Subsequently, under the guidance of the propagated context label, a deep learning model can learn the class distribution information in the conventional learning pipeline. Additionally, a triangle consistency loss function consisting of three learning parts has been proposed:
(1) Deep learning model prediction with the ground-truth label;
(2) Deep learning model prediction with the context label;
(3) Context label and ground-truth label.
The triangle consistency loss function is jointly optimized in each epoch. After one epoch, the feature space associated with the epoch is updated according to the latest deep learning model. Based on the updated feature space, the triangle consistency loss is optimized again in the next epoch. This learning process is repeated until convergence or a fixed number of epochs is reached.
04 Experimental Result
The authors conducted a comparison between the GPGL method and several state-of-the-art optimization strategies, including PID, FTC, COT, Adabound, LS, SD, and CIE, on seven datasets. The result is shown in table 1, where the numbers represent error rates (%). The GPGL method outperforms the state-of-the-art optimization methods by an average of 2.07% on six datasets, with the exception of MNIST. For CIFAR-100, Tiny-ImageNet, and Caltech-256 datasets, the GPGL performance is on average 3.15%, 3.05%, and 3.33% higher than the other four optimization methods. Compared with the second-best performing COT method, the GPGL method improves the accuracy by an average of 0.92%. For the CIFAR-100 dataset, the GPGL performance is 7.33% higher than Adabound.

Table 1 Comparison between GPGL and other optimization methods
05 Summary and Prospects
In this paper, the authors proposed an epoch-evolving GPGL method to estimate context-aware class distribution information and effectively guide the conventional bottom-up learning pipeline.
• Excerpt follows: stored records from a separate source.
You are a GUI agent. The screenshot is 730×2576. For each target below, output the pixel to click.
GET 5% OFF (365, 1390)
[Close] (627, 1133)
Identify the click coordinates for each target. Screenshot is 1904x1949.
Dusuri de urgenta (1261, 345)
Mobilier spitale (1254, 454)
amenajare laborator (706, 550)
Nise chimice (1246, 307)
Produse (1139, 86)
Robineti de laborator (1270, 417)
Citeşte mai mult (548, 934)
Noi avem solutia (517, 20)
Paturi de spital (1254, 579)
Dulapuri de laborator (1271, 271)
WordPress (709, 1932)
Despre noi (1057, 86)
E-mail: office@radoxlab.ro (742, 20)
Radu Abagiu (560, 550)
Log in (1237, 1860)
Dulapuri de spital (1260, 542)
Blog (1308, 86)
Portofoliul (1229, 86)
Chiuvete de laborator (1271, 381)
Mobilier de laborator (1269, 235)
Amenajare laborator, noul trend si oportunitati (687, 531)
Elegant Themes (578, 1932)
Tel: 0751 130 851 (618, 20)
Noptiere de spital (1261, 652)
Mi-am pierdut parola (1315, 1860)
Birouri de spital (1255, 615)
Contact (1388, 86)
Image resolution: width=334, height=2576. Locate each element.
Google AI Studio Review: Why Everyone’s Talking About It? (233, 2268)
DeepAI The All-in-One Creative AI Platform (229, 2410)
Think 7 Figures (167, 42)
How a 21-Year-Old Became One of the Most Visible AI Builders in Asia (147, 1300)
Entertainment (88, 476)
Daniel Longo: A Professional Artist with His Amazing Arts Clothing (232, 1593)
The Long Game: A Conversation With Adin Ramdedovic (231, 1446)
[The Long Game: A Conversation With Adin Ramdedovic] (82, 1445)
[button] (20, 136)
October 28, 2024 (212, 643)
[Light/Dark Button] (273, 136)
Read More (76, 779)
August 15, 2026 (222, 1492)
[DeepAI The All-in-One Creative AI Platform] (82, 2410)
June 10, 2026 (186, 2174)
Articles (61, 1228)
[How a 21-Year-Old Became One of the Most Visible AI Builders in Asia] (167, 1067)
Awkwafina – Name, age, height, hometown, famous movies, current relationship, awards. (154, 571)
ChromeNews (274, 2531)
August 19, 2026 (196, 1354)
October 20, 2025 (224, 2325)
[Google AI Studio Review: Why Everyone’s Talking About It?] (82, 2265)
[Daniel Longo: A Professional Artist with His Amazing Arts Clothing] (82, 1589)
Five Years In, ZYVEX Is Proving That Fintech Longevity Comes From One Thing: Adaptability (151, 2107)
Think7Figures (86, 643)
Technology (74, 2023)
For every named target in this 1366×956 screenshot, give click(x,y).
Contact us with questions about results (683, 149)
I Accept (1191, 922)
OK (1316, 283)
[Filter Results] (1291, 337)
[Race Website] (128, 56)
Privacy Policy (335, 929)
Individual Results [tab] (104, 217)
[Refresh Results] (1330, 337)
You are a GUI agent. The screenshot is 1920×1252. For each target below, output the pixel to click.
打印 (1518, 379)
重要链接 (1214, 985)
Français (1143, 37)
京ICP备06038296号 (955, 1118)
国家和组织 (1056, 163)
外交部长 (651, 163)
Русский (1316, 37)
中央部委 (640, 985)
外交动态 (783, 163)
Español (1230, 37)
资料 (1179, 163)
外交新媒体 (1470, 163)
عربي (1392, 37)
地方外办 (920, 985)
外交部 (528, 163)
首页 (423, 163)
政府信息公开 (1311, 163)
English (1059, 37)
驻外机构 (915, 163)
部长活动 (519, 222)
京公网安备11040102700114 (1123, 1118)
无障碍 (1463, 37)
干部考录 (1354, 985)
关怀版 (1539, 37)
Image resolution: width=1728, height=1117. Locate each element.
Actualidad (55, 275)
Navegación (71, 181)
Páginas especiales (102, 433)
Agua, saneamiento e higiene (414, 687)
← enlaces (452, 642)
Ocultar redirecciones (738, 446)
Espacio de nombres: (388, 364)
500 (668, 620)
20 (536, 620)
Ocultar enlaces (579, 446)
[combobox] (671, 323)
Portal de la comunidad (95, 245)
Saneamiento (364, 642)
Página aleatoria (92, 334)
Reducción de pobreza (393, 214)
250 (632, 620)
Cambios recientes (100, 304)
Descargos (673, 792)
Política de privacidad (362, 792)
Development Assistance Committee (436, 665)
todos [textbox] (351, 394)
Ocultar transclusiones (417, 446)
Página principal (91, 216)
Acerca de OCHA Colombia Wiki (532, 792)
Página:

The paper demonstrated the effectiveness of the triangle consistency loss function in balancing batch learning and global distribution-aware nonparametric modeling through context labels. In addition, the GPGL method has been demonstrated to outperform state-of-the-art optimization methods based on experiments conducted on various datasets including CIFAR-10, CIFAR-100, Tiny-ImageNet, Caltech-256, Corel-5k, and Corel-10k using the MindSpore framework.